La mirada invisible parece ignorar que, desde los tiempos de La historia oficial hasta hoy, mucha agua ha pasado bajo el puente: no sólo la mirada histórica sobre esos años se ha ido complejizando (aunque falta indagar en muchos matices todavía), sino que el mismo cine ha cambiado. Es elogiable el profesionalismo que exhibe en todos sus rubros técnicos, pero –salvo el refinado empleo del fuera de foco en algunos momentos– evita todo rasgo creativo. Ciertas escenas y diálogos de Tan de repente (2002, primer film de Lerman, también co-escrito con María Meira) tenían una frescura y una acidez que aquí se extrañan; es cierto que era una película más cáustica, más marginal incluso, pero el hecho de que los personajes de La mirada invisible sean reprimidos no significa que sus encuadres y movimientos de cámara también deban serlo.
A esto se suma un tramo final más que discutible.
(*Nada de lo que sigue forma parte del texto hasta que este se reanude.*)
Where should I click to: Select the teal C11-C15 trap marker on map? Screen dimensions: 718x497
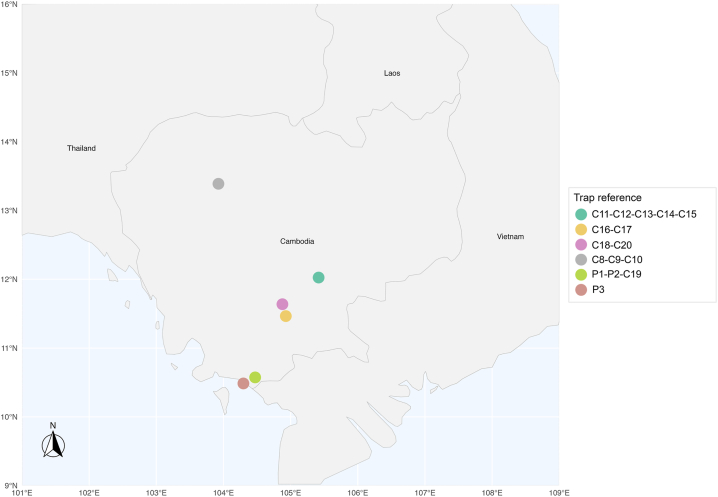click(319, 277)
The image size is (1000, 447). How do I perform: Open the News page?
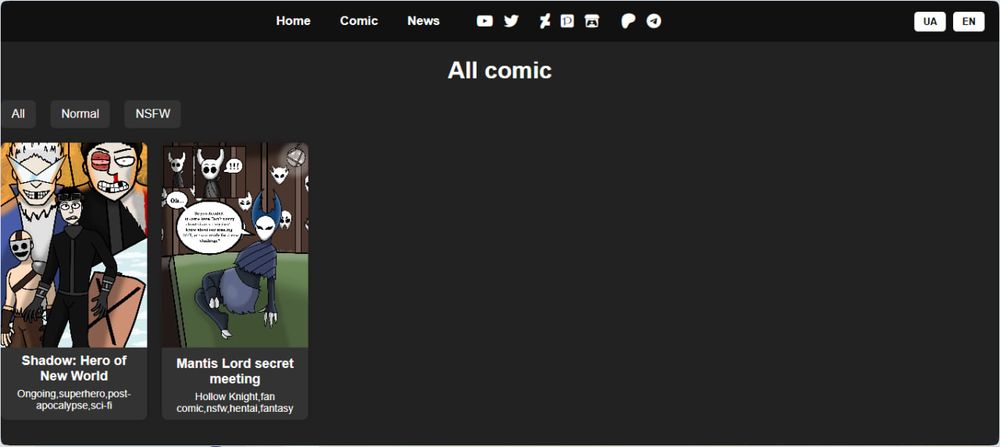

Como en la recientemente estrenada El hombre de al lado, el desenlace parece más un capricho de los guionistas (con significados que se disparan para cualquier parte) que consecuencia de las características de los personajes y del devenir del relato. También El custodio, con la que La mirada invisible tiene puntos de contacto, finalizaba con una reacción intempestiva de su pasivo protagonista, elemento que su director, Rodrigo Moreno, defendía aduciendo que “una película es una excepción, por más cotidiana y realista que sea”. Pero en este caso hay un subrayado marco histórico, por lo que esa conducta lleva a confusas interpretaciones alegóricas.
Por último, el epílogo con imágenes del general Galtieri ante una Plaza de Mayo colmada de argentinos –sin referencia alguna a la causa de Malvinas– resulta una provocación desatinada.